Dr. Sanford received her B.A. in English and Philosophy from Bowdoin College and M.A. and Ph.D. in Religious Studies from the University of Pennsylvania, specializing in north Indian devotional traditions. She teaches and researches in two main areas: Religion and Nature and Religions of Asia, and her current work lies at the intersection of religion, food (and agriculture), and social equity.
Her new book is published by University Press of Kentucky, which had this to say about the work:
Living Sustainably is a teachable testament to the idea that new cultures based on justice and sustainability are attainable in many ways and in countless homes and communities. Sanford’s engaging and insightful work demonstrates that citizens can make a conscious effort to subsist in a more balanced, harmonious world.
Sitting down with Dr. Sanford, RELIGION+CULTURE asked her about the why, what, and how of her work and its potential impact in both academic and popular circles:
Why did you want to write this book in the first place?
I wrote the book because I was curious about the process of how values translate into actual practice. I had written Growing Stories: Religion and the Fate of Agriculture, and that book focused on narratives, what stories do we tell about the land and agriculture, for example. I wanted to follow it up by seeing how people and communities translate values, t\often associated with Gandhi, such as self-sufficiency, sustainability, nonviolence, and simplicity into their daily lives. I first planned to focus more on Gandhi and India, but after the recession, I wanted to see how these values emerged in our contemporary consumer culture in North America. I was also curious to meet individuals and communities who were experimenting with alternative forms of governance and food production, for example.

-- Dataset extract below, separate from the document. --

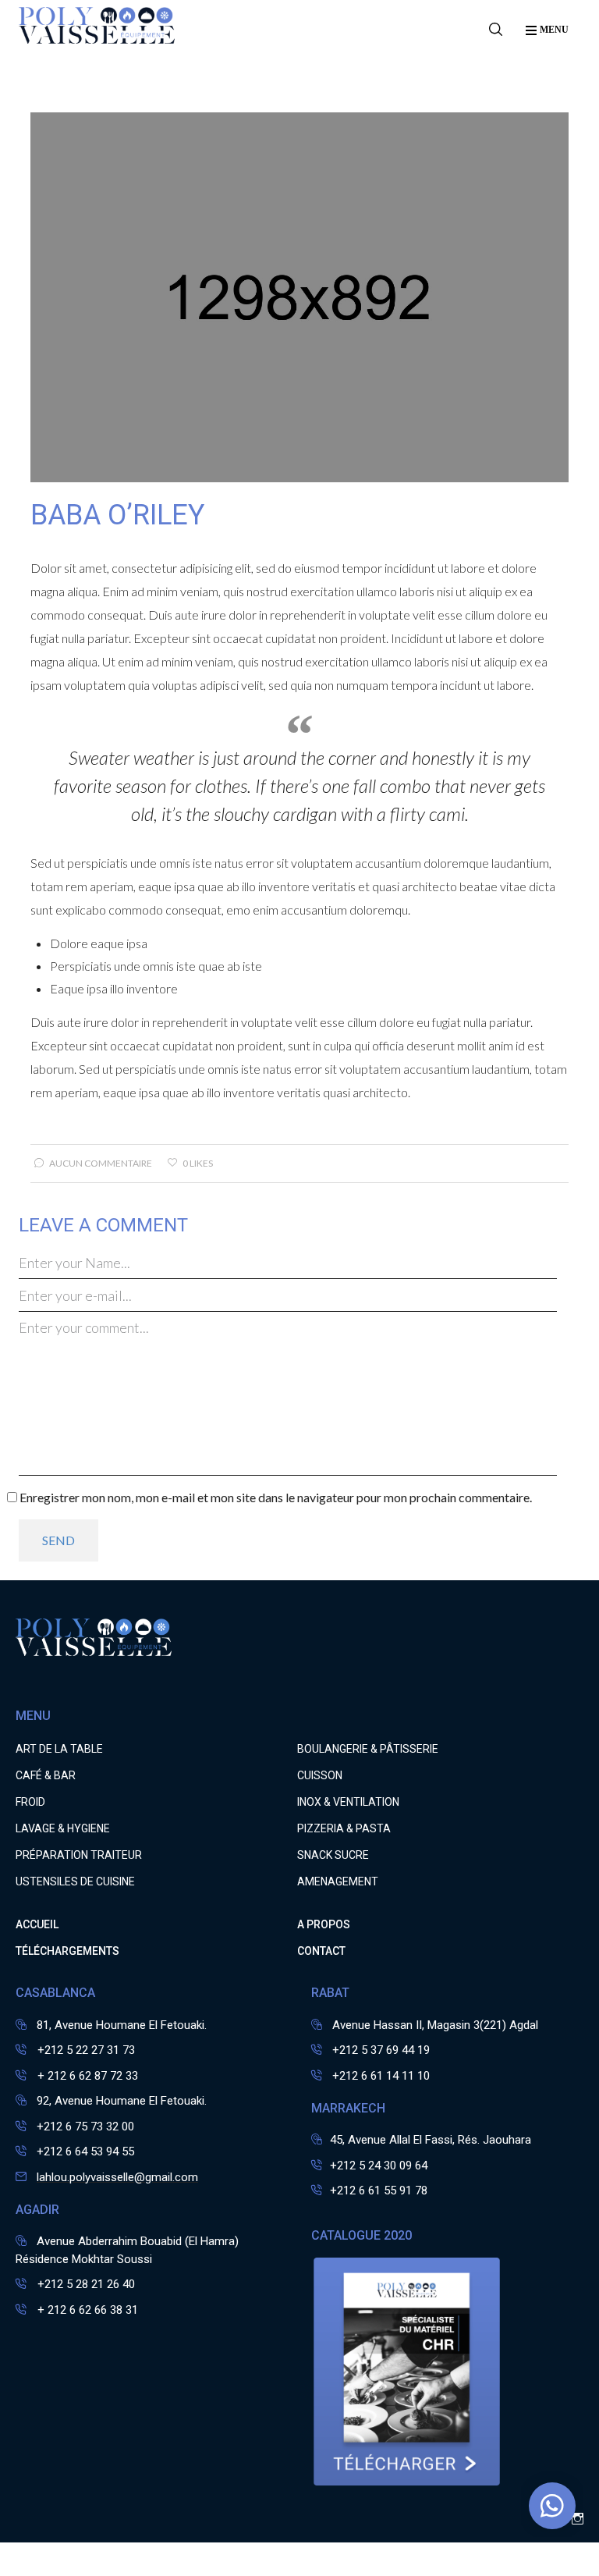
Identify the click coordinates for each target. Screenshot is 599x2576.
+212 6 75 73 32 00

What is your hope for this text and the readership who encounters it?
I hope that this book raises questions about sustainability and shows that some alternatives are easy and fun. I visited a bed and breakfast — Milkweed Mercantile, that is part of the Dancing Rabbit Community in Rutledge, Missouri. This b and b seemed luxurious to me, and it was a beautiful strawbale building built to code. It had composting toilets and no AC, and most food they served was local and/or organic. The Merc, as they called it, seemed like a great demonstration that things like composting toilets can be very clean. Living Sustainably shows that aspects of simplicity, for example, can enhance our lives and even lead to stronger relationships with our communities, through sharing, for example.
How might individuals interact with this topic more?
The book has several appendices that point to different resources, including communities and organizations. The Federation of Intentional Communities has a multitude of resources, including wiki pages and “how to” pages. I don’t have any events or talks lined up yet, but I hope that there will be something more in Fall 2017.